Pulse transformers (IT) are a popular device in economic activity. Often installed in power supplies for household, computer, and special equipment. The pulse transformer is created by craftsmen with minimal experience in the field of radio engineering. What kind of device this is, as well as the principle of operation, will be discussed further.
Application area
The task of a pulse transformer is to protect an electrical device from short circuits, excessive increases in voltage, and heating of the housing. The stability of the power supplies is ensured by pulse transformers. Similar circuits are used in triode generators and magnetrons. The pulse generator is used when operating an inverter or a gas laser. These devices are installed in circuits as a differentiating transformer.
Electronic equipment is based on the transformer ability of pulse converters. When using a switching power supply, the operation of a color TV, a regular computer monitor, etc. is organized. In addition to providing the consumer with current of the required power and frequency, the transformer stabilizes the voltage value when the equipment is operating.
Video: How does a pulse transformer work?
The best materials for the device
IT design practice has shown that the best insulating materials that most fully satisfy the listed requirements are transformer oil, cable and transformer paper impregnated with transformer oil, electrical cardboard, fluoroplastic films alternating with layers of paper, and organic glass.
The load-bearing elements of the structure are paper-bakelite tubes and cylinders, prefabricated frames made of organic glass.

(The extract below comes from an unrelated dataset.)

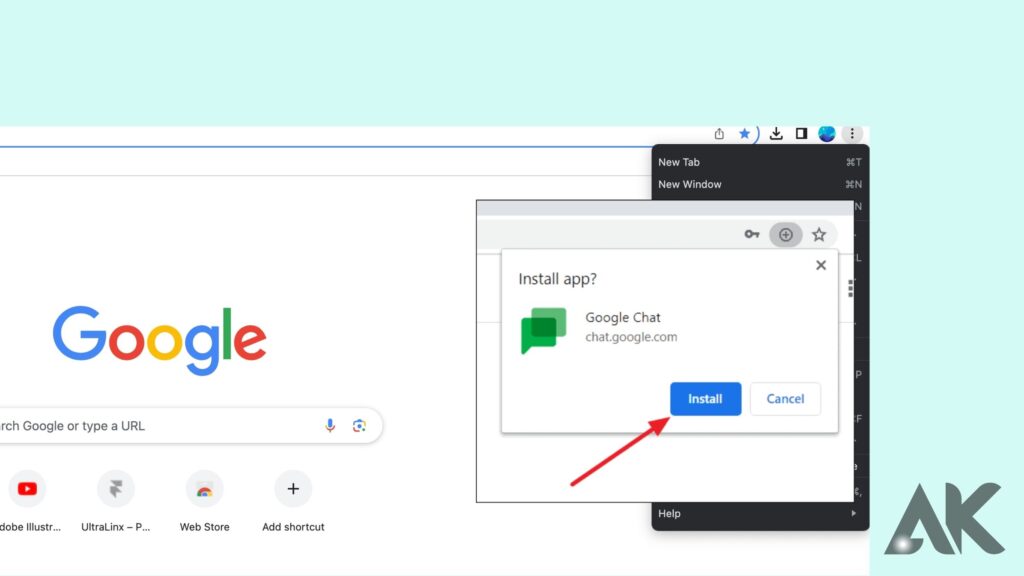Screen dimensions: 1024x576
Task: Click the Install button for Google Chat
Action: coord(705,399)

Fluoroplastic films should be used only in IT applications where the temperature of the windings may exceed 95ºC.
The disadvantage of films is that a surface discharge easily develops along them in the longitudinal direction. Organic glass is widely used in IT due to its high insulating properties and the possibility of mechanical processing.
At voltages of 100 kV, insulation in the form of pure transformer oil is advisable. Unlike layered insulation, pure oil insulation is highly homogeneous in properties. This allows structures with a weakened edge effect to almost completely use the high electrical insulating properties of transformer oil.
Oil insulation has other important advantages. Transformer oil has good fluidity and can freely convect in the space between the windings and the MS. The consequence of this, as well as the high heat capacity of the oil, is good heat removal from the windings and MS.
The dielectric constant of transformer oil is approximately two times less than that of insulating paper and electrical cardboard. This makes it possible to reduce the capacitance of IT windings by the same amount. An important operational advantage of oil insulation is also its recoverability after short-term emergency conditions (single breakdown or sparking).
It is also easy to change the oil during routine maintenance. Thus, at high power and voltage, oil insulation is the most appropriate type of insulation in IT. However, its use is possible only in specially designed structures in which free circulation of oil is ensured and there are no paths for the spread of surface discharge.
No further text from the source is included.